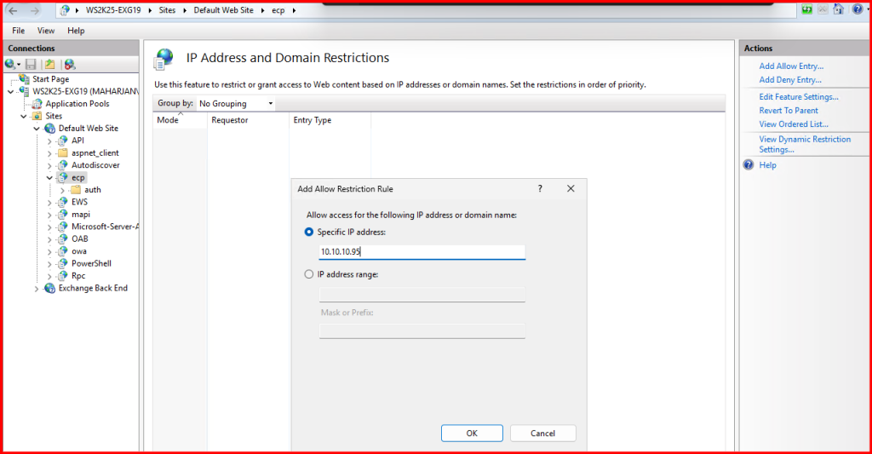Viewport: 872px width, 454px height.
Task: Select the IP address range radio button
Action: pyautogui.click(x=309, y=274)
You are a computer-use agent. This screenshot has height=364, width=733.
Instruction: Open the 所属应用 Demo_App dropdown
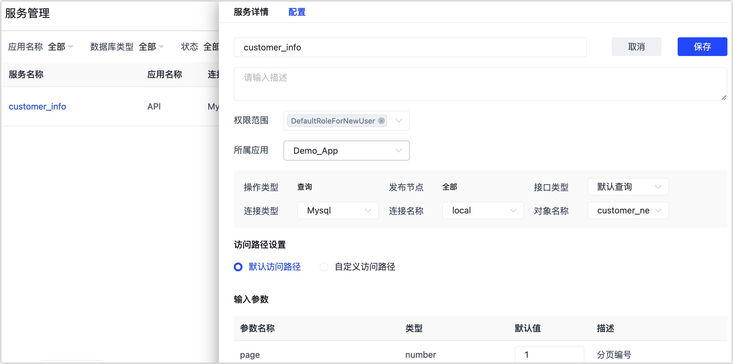(x=346, y=151)
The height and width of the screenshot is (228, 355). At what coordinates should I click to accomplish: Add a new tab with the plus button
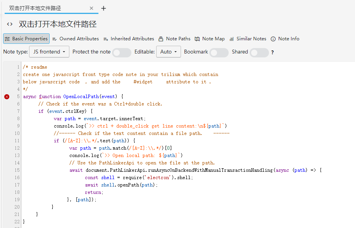coord(103,8)
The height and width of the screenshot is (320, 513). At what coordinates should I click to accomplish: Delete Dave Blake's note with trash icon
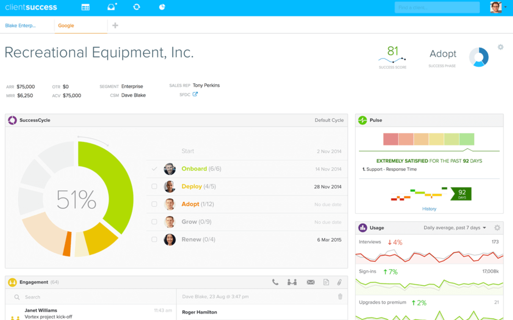point(340,296)
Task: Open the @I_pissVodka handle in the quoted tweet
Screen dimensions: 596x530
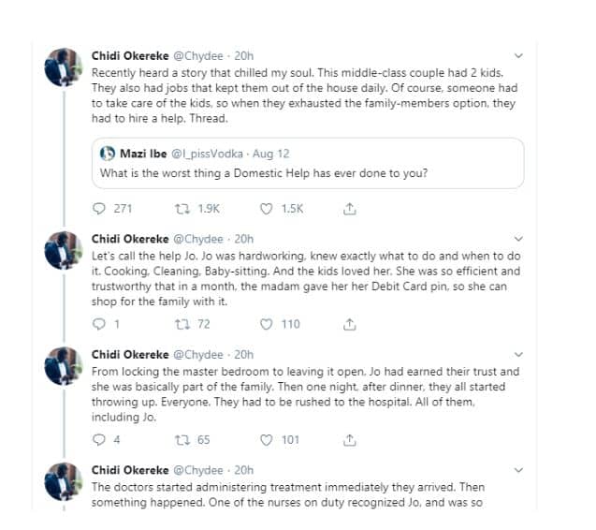Action: coord(206,154)
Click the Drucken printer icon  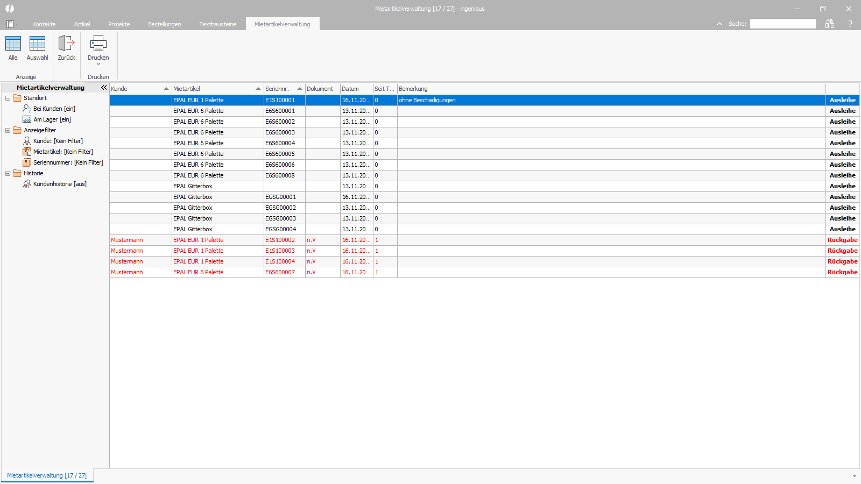coord(98,43)
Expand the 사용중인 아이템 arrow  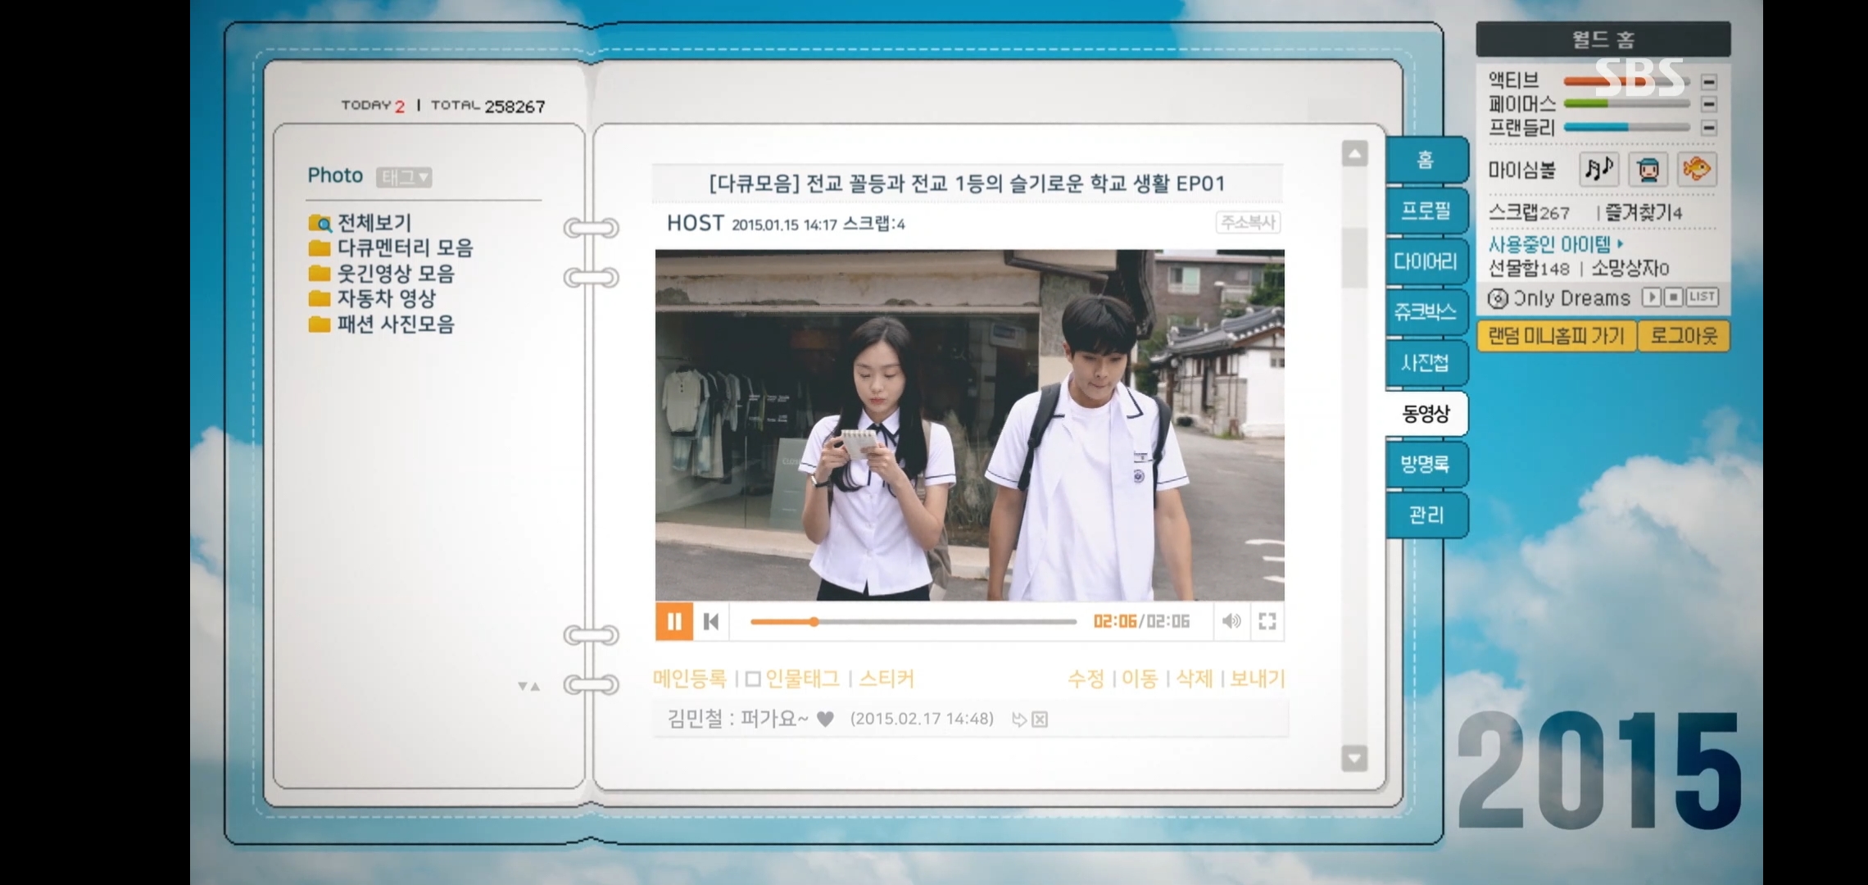(1621, 244)
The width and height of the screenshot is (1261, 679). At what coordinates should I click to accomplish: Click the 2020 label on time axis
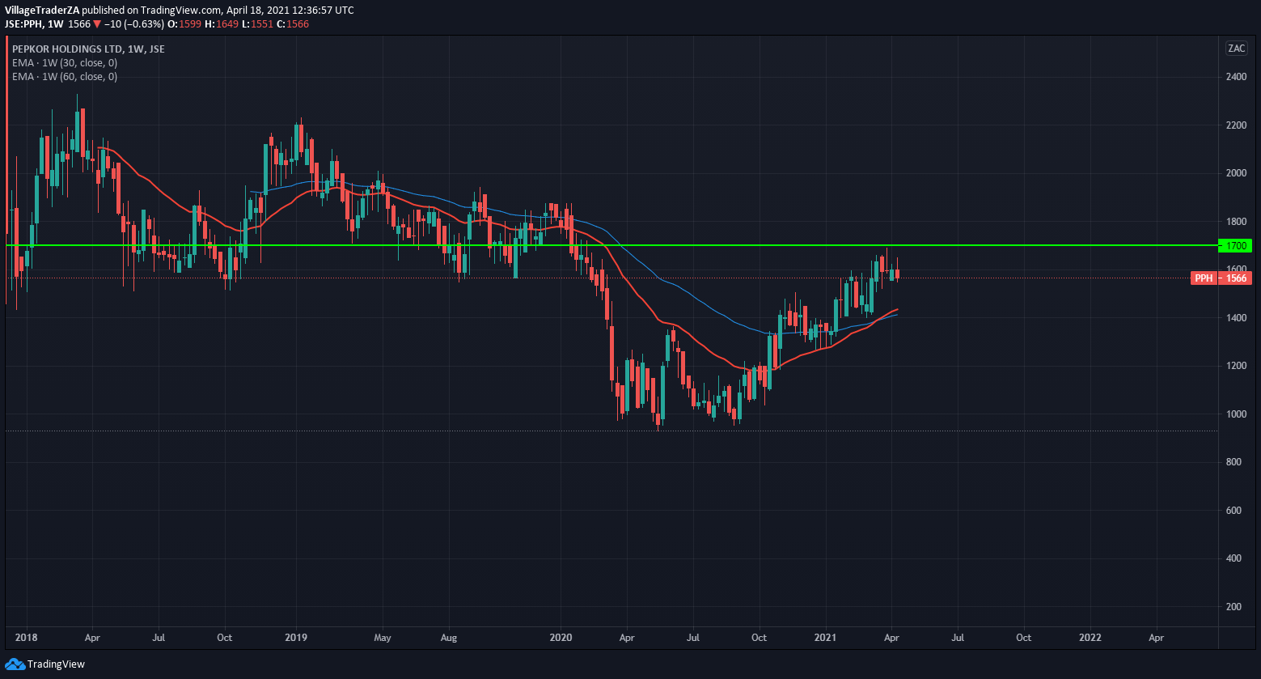point(561,638)
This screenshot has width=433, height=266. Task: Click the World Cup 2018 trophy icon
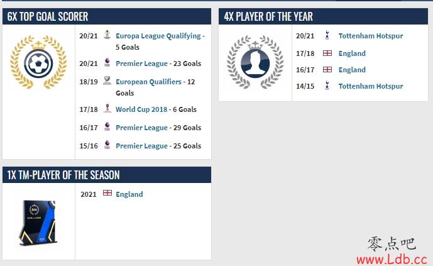107,108
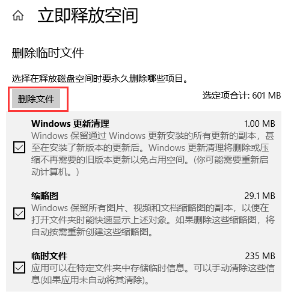Click the 选择在释放磁盘空间时 instruction text
Viewport: 297px width, 297px height.
(x=100, y=79)
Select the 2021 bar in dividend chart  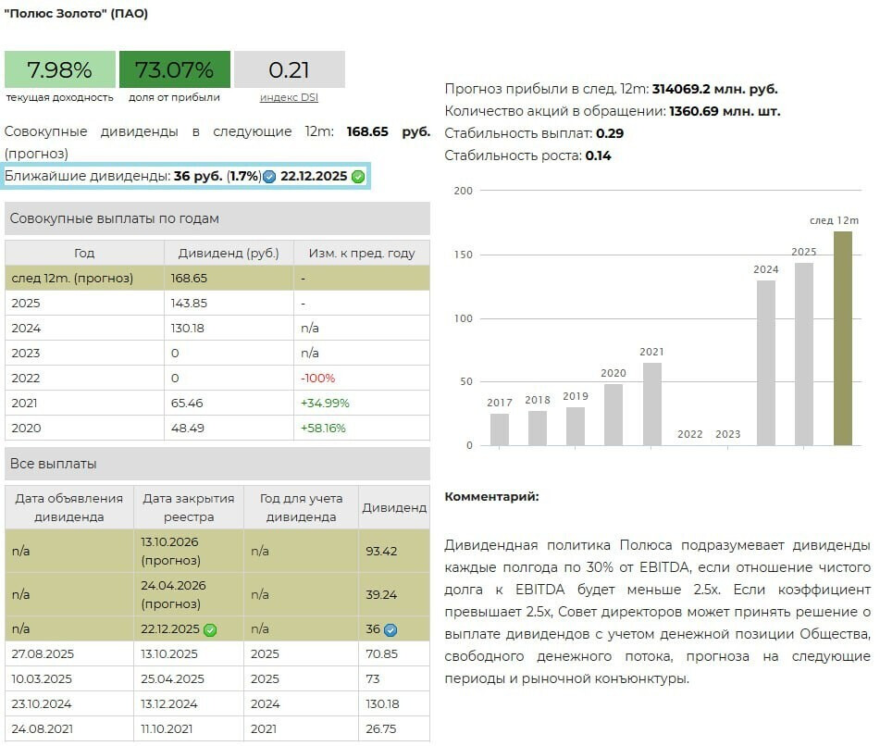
━━━━━━━━━━━━━━━━━━━━━━━━━━━━━━
■ Work required
Put the records into a JSON list of strings with one string per line and blank lines omitted, beginning at the line that contains "This screenshot has width=433, height=266." and continuing through the end of the records. Leave the pictures out of the list.

■ Full solution
[
  "This screenshot has width=433, height=266. Task: Click the World Cup 2018 trophy icon",
  "107,108",
  "Click the 选择在释放磁盘空间时 instruction text",
  "Viewport: 297px width, 297px height.",
  "(x=100, y=79)",
  "Select the 2021 bar in dividend chart  "
]